Motif Tiga Periode di Balik RUU KUHP?

SENIN, 11 JULI 2022 | 08:54 WIB | OLEH: ARIEF GUNAWAN

ORANG Belanda waktu menjajah punya Gubernur Jenderal paling brutal dalam menggunakan Pasal-pasal Karet (Haatzaai Artikelen) yang ada di dalam Kitab Hukum Pidana Hindia Belanda (Wetboek van Strafrecht voor Nederlandsch-Indie) atau KUHP.

Gubernur Jenderal Cornelis De Jonge yang berkuasa 1931 hingga 1936, di akhir jabatannya mau melanjutkan periode kekuasaan Belanda di Indonesia dengan menyatakan keyakinan Belanda akan tetap menjajah 300 tahun lagi, berdasarkan rust en orde (ketenangan dan ketertiban).

Sehingga di sidang Volksraad, 1931, De Jonge berkata, akan menggunakan tangan besi untuk menghadapi para “penghasut”. Yang tak lain para tokoh pergerakan kemerdekaan.


Sejarawan John Ingleson di dalam bukunya “Jalan ke Pengasingan: Pergerakan Nasionalis Indonesia Tahun 1927-1934”, melukiskan watak De Jonge sebagai:

“Seorang otoriter yang tak toleran dan tak punya waktu untuk mendengarkan kritik dari sebangsanya sendiri, apalagi dari orang Indonesia ...”.

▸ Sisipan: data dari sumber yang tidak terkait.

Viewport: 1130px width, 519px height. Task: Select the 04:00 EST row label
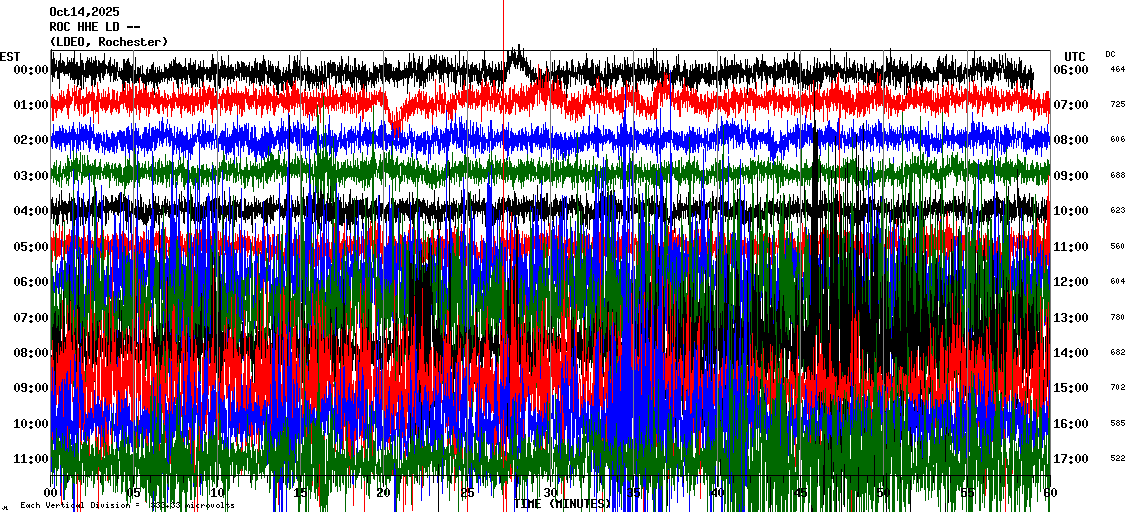click(x=31, y=211)
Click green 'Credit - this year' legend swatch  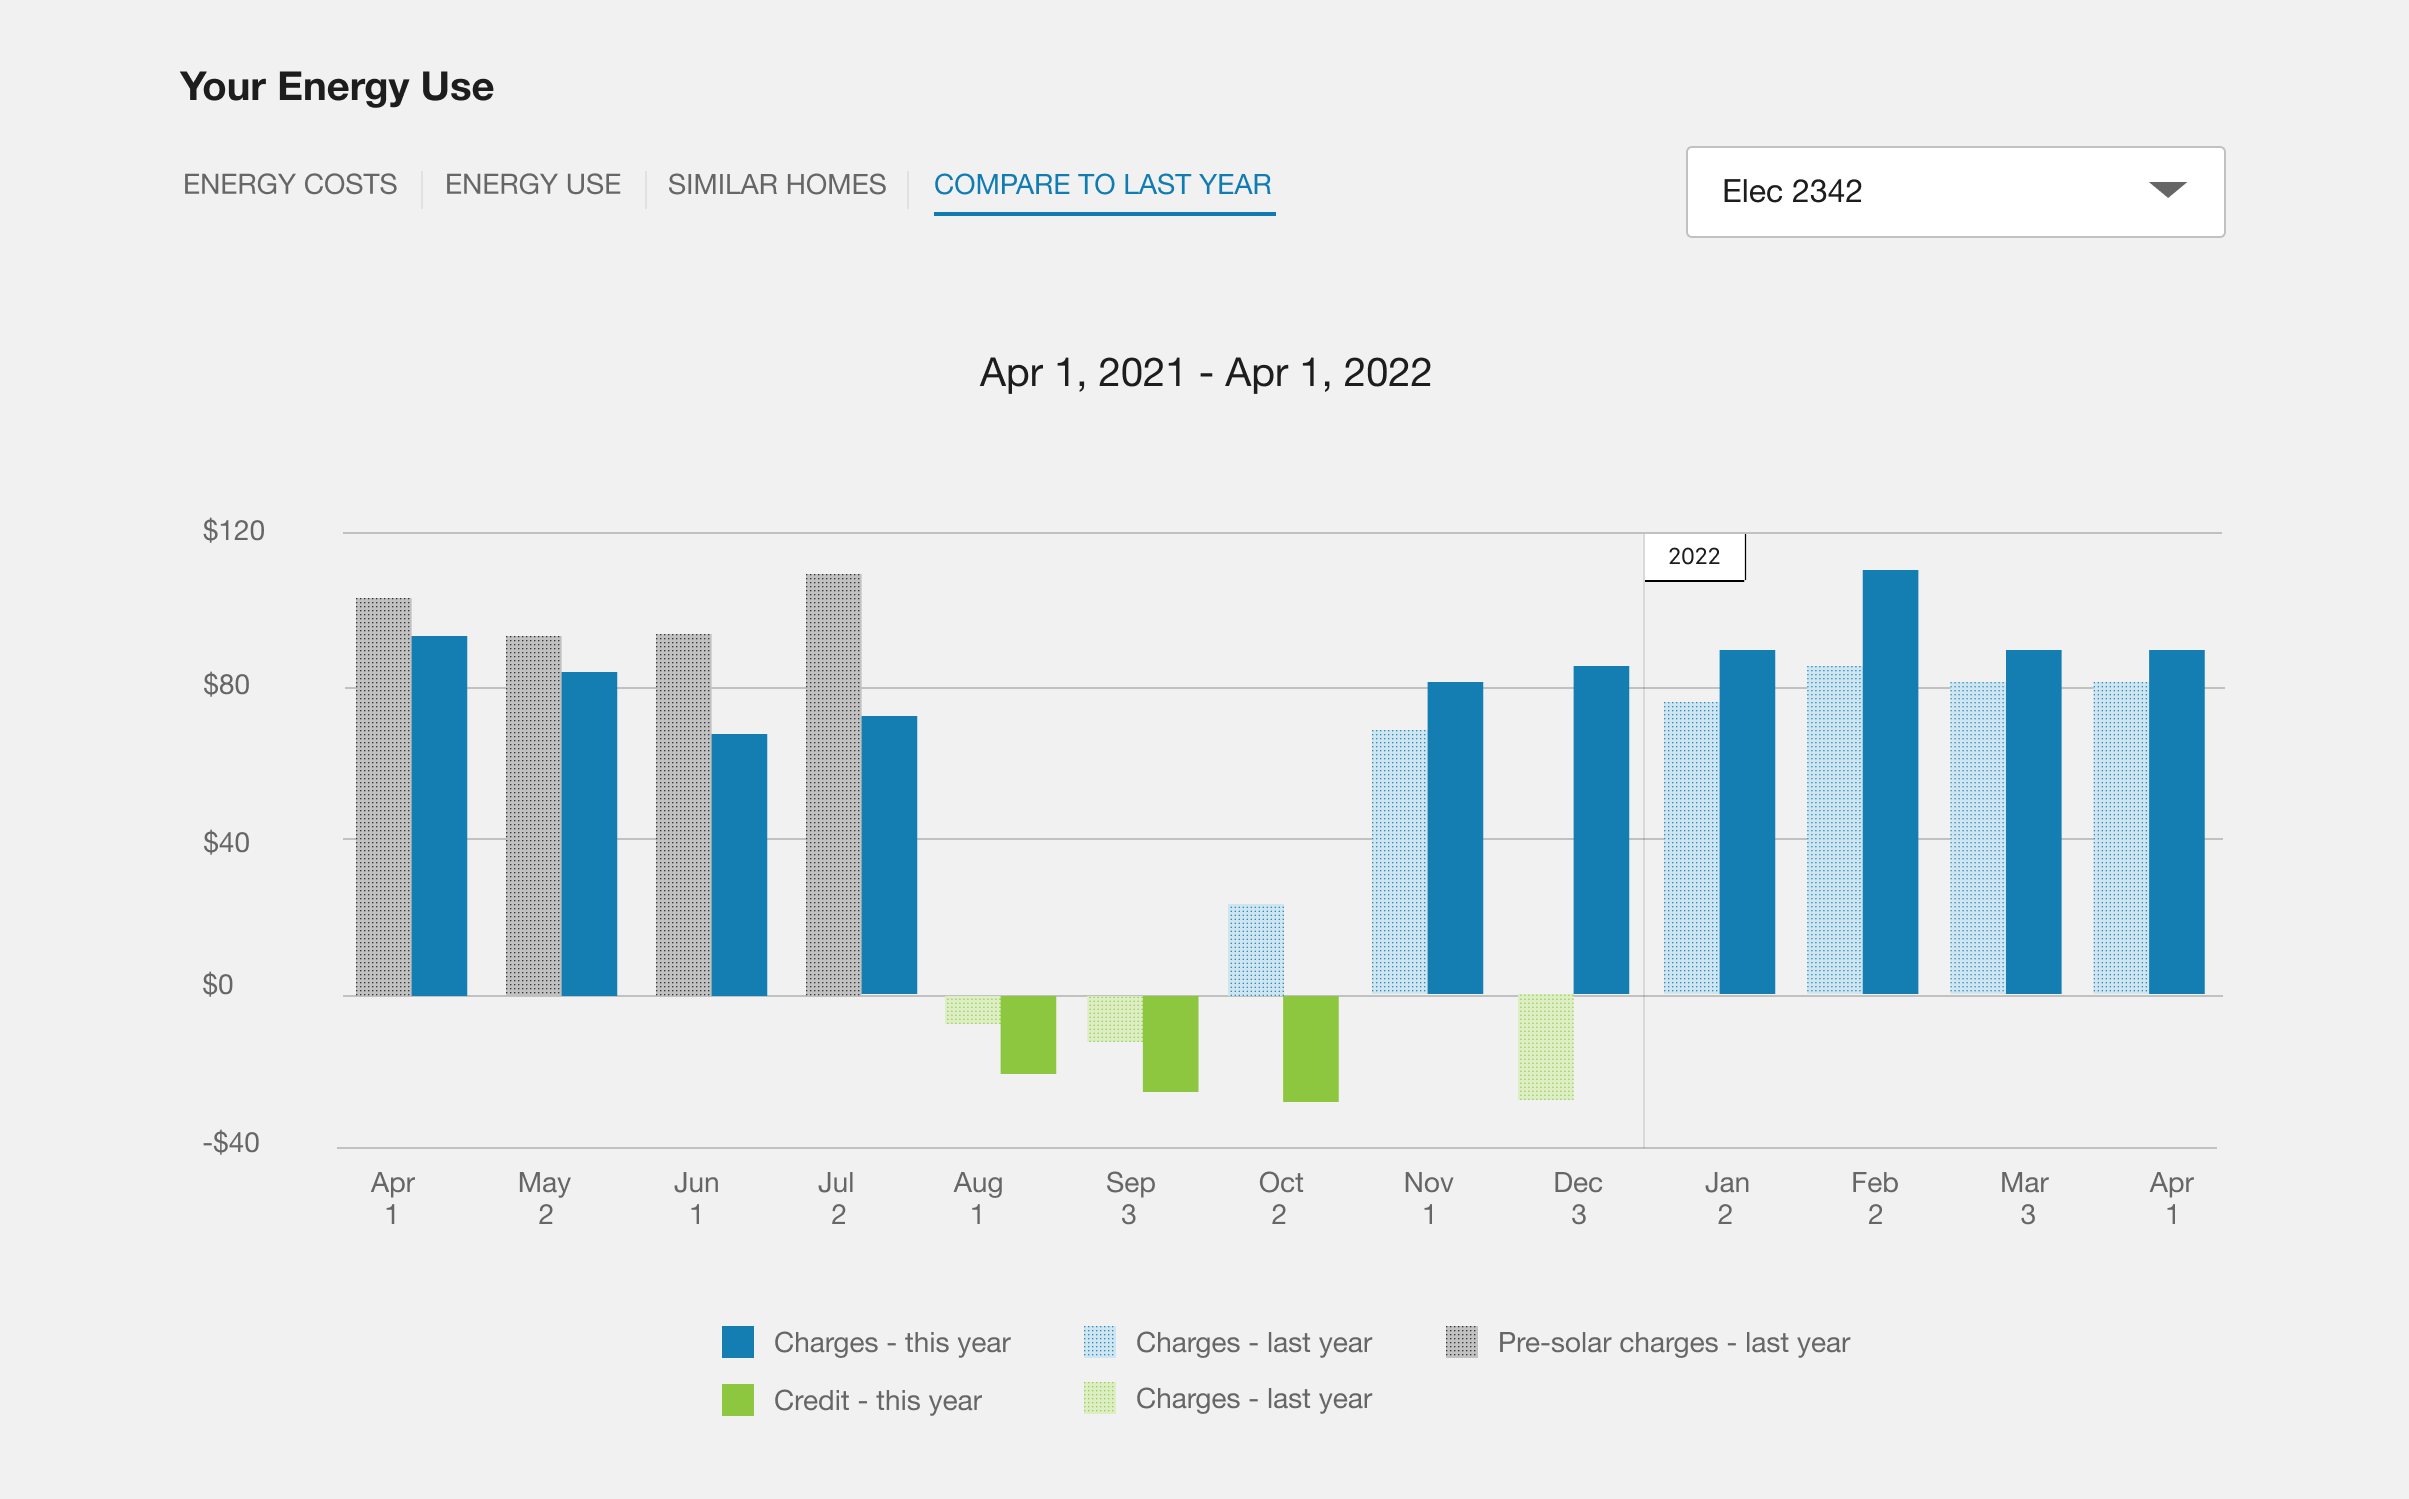click(738, 1400)
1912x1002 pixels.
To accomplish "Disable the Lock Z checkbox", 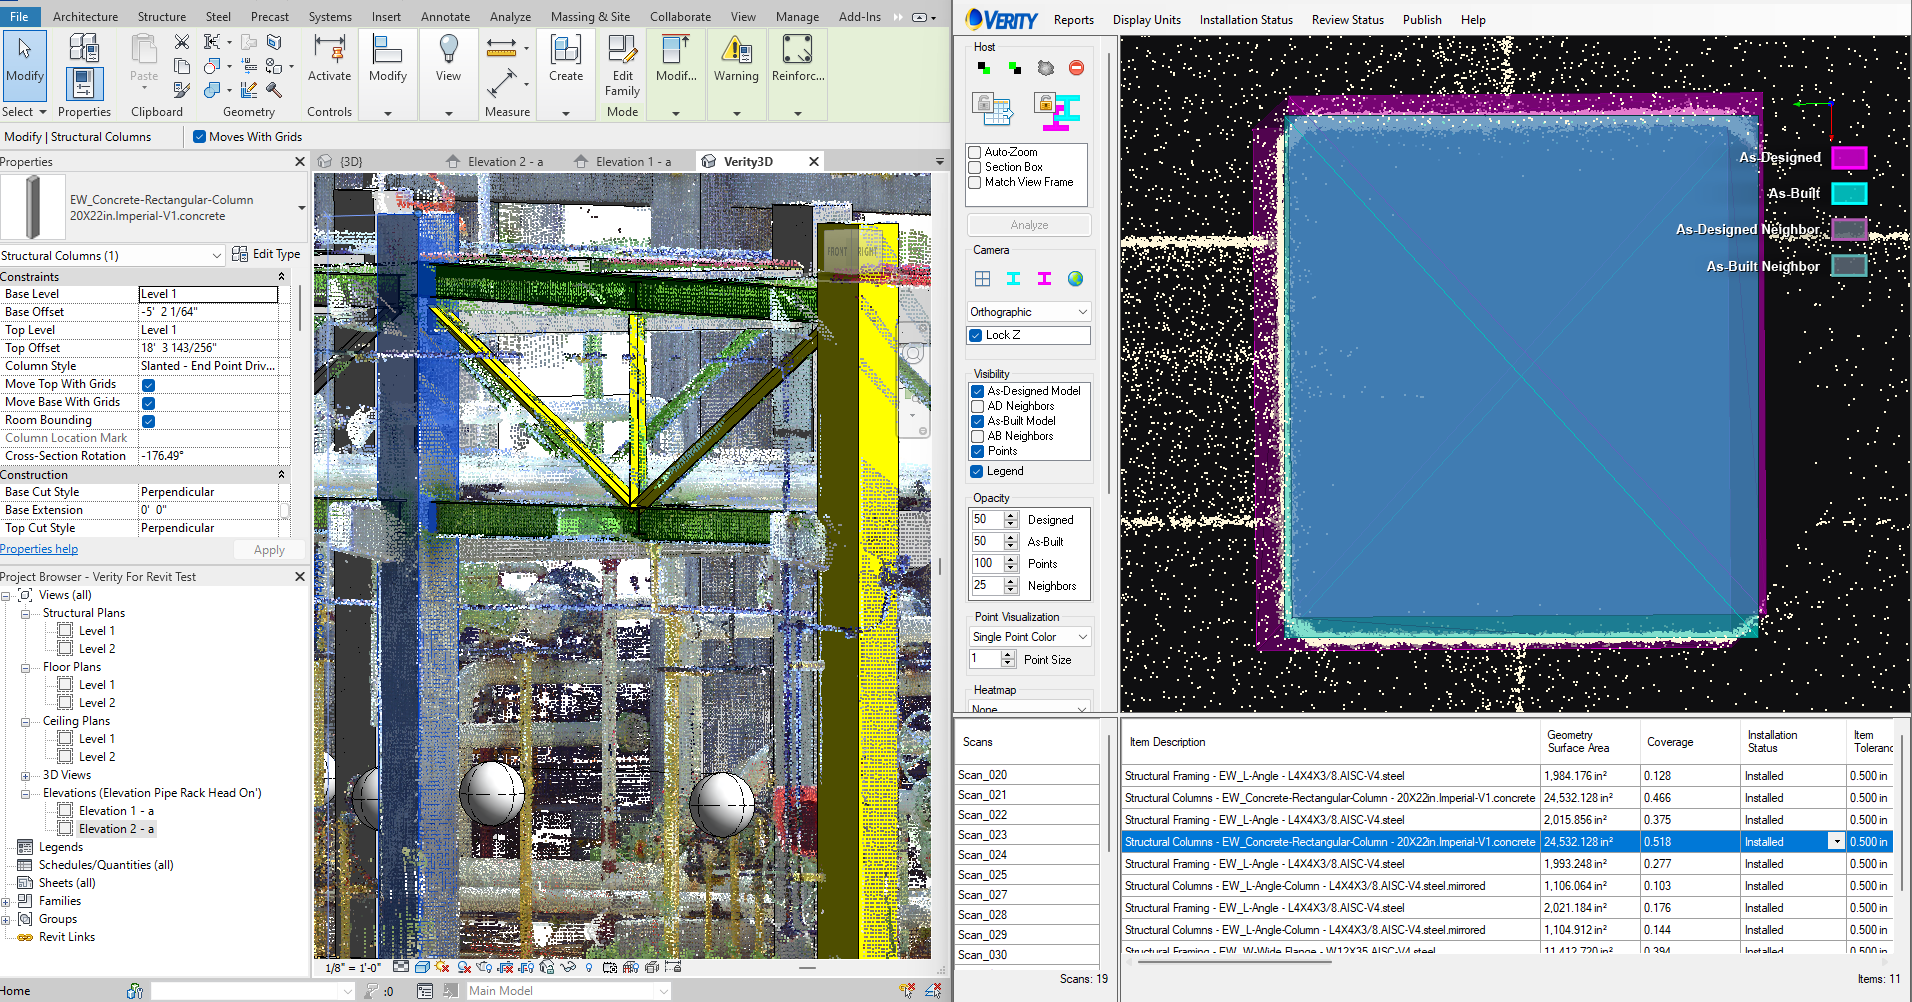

De Jonge menggunakan pasal-pasal karet untuk memenjarakan Sukarno dan lainnya. Memperluas penggunaan kamp interniran Boven Digul, bukan  hanya untuk tokoh-tokoh PKI dan para simpatisannya yang terlibat Pemberontakan 1926, tapi juga menjadikan tempat pengasingan bagi para tokoh pergerakan non-PKI, seperti Hatta dan Sutan Sjahrir.

Terhadap para pendiri sekolah-sekolah rakyat seperti Ki Hadjar Dewantara ia mengenakan pasal karet tentang tuduhan penyebaran kebencian. Melengkapi ordonansi sekolah liar (wilde schoolen ordonantie) yang diterbitkannya.

De Jonge menolak memberikan pengakuan kepada organisasi pergerakan nasional, membatasi hak untuk mengadakan pertemuan. Setiap pertemuan politik harus lebih dulu memberitahu pejabat setempat yang memiliki hak untuk melarang, yang harus disampaikan lima hari sebelumnya.

Partai politik secara ketat juga diawasi melalui Badan Intelijen Politik (Politieke Inlichtingen Dienst).

Era otoriter De Jonge berbarengan dengan depresi ekonomi atau Malaise. De Jonge tak menginginkan Malaise yang berdampak pada kegagalan ekonomi Hindia Belanda dimanfaatkan oleh para tokoh pergerakan kemerdekaan untuk menyulut partisipasi rakyat.

Ia memaksimalkan penggunaan pasal-pasal karet agar rakyat  tak punya pemimpin, sehingga bagaikan “als een kuiken achtergelaten door zijn moeder”, atau anak ayam yang ditinggal oleh induknya.

Sejarawan John Ingleson di dalam bukunya lebih jauh menulis:

“De Jonge adalah seorang konservatif tulen yang bertekad tidak akan mentolerir para tokoh pergerakan Indonesia yang menurutnya sok jago dan omong kosong...”.

Apa motif De Jonge bersikap otoriter dengan menggunakan pasal-pasal karet ?

Tak lain untuk mempertahankan kekuasaan Belanda di masa sulit Malaise.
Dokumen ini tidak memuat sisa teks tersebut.